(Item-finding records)
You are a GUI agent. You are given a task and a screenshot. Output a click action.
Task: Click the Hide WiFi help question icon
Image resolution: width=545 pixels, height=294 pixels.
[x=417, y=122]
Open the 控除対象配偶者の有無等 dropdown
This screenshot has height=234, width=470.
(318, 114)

## GIVEN INSTRUCTION:
Collect every line in the records above that contains the string "height". Case counts.

## WRITTEN SOLUTION:
Image resolution: width=545 pixels, height=294 pixels.
This screenshot has height=234, width=470.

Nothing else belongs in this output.